Menanggapi hal tersebut, anggota Komisi XI DPR RI, Heri Gunawan menilai pemerintah harus melakukan sosialisasi secara masif. Petunjuk teknis detil lewat peraturan Menteri Keuangan kan sudah ada, tinggal eksekusi.
“Pasalnya, jumlah yang ada masih jauh dari target sebesar Rp165 triluun yang harus dicapai hingga 2017. Maka, baiknya setiap bulan harus dicapai target rata-rata sedikitnya Rp 20-30 triliun. Artinya, per hari harus tercapai Rp1 triliun,” kata Heri saat dikonfirmasi, Senin (8/8/2016).
Politikus Partai Gerindra itu menuturkan, jika target per bulan itu tidak bisa dicapai, maka akan muncul keraguan publik atas kemampuan pemerintah merealisasikan tax amnesty.
Padahal, lebih dari 80 persen penerimaan APBN-P 2016 sangat bertumpu pada kebijakan tax amnesty ini.
“Saya khawatir, tidak mampunya pemerintah merealisasikan tax amnesty akan berdampak pada realisasi program pemerintah hingga 2017 nanti,” tuturnya.
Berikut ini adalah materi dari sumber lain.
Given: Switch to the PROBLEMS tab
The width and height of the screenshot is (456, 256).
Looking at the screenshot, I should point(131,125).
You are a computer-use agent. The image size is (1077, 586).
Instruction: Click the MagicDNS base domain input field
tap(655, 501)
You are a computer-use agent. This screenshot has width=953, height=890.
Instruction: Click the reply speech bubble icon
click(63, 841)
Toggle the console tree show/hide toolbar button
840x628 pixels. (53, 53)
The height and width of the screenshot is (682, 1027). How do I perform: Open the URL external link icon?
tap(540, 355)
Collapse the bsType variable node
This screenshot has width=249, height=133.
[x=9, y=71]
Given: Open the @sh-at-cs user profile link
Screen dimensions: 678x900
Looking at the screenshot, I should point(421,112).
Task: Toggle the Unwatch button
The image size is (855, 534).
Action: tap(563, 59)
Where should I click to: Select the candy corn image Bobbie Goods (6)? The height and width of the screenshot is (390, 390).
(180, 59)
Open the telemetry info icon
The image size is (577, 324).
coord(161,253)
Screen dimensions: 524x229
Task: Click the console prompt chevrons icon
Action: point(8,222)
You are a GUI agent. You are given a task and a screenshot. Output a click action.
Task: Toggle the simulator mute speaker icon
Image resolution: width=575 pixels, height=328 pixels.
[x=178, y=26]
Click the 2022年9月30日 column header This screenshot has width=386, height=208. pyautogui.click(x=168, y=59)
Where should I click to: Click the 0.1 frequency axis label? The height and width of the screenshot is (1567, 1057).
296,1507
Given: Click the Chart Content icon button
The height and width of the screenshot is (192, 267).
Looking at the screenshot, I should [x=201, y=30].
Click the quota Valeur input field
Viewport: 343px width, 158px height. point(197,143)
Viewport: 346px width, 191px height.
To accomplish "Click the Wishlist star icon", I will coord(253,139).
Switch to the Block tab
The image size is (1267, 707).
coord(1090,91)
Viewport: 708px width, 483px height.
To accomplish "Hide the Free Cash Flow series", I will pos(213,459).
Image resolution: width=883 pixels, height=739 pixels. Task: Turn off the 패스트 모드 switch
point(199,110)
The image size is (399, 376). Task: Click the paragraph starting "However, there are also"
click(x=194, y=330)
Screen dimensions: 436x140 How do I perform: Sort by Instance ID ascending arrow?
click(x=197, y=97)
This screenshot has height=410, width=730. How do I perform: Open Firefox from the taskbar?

Maka dari itu, Heri pun berharap pemerintah segera mengantisipasi dan mencari jalan keluar. Dikatakannya, ada banyak kendala teknis yang ditemukan.
Sebagai contoh, perhitungan yang dianggap rumit yang tidak jarang membingungkan, kurangnya tenaga aparatur yang melakukan sosialisasi, dan lain sebagainya.
“Sekali lagi, pemerintah harus bergerak cepat. Saya berharap hingga akhir September nanti akan terkumpul dana sekitar sedikitnya Rp 60-90 triliun melalui skema sosialisasi dan pendekatan yang lebih kreatif dan masif,” ujarnya.
Masih kata Heri, terkait investasi dana repatriasi, pemerintah harus optimis untuk bisa menarik dana besar yang parkir di luar negeri.
Dengan melihat return investasi Indonesia yang lebih tinggi dan lebih baik dari Singapura, misalnya, harusnya dana yang ‘pulang’ dalam jumlah besar bisa terwujud.
“Kuncinya terletak pada seberapa besar pemerintah bisa menghadirkan kepercayaan yang lebih besar. Salah satunya lewat arsitektur keuangan, termasuk APBN, yang realistis dan kredibel,” tukasnya.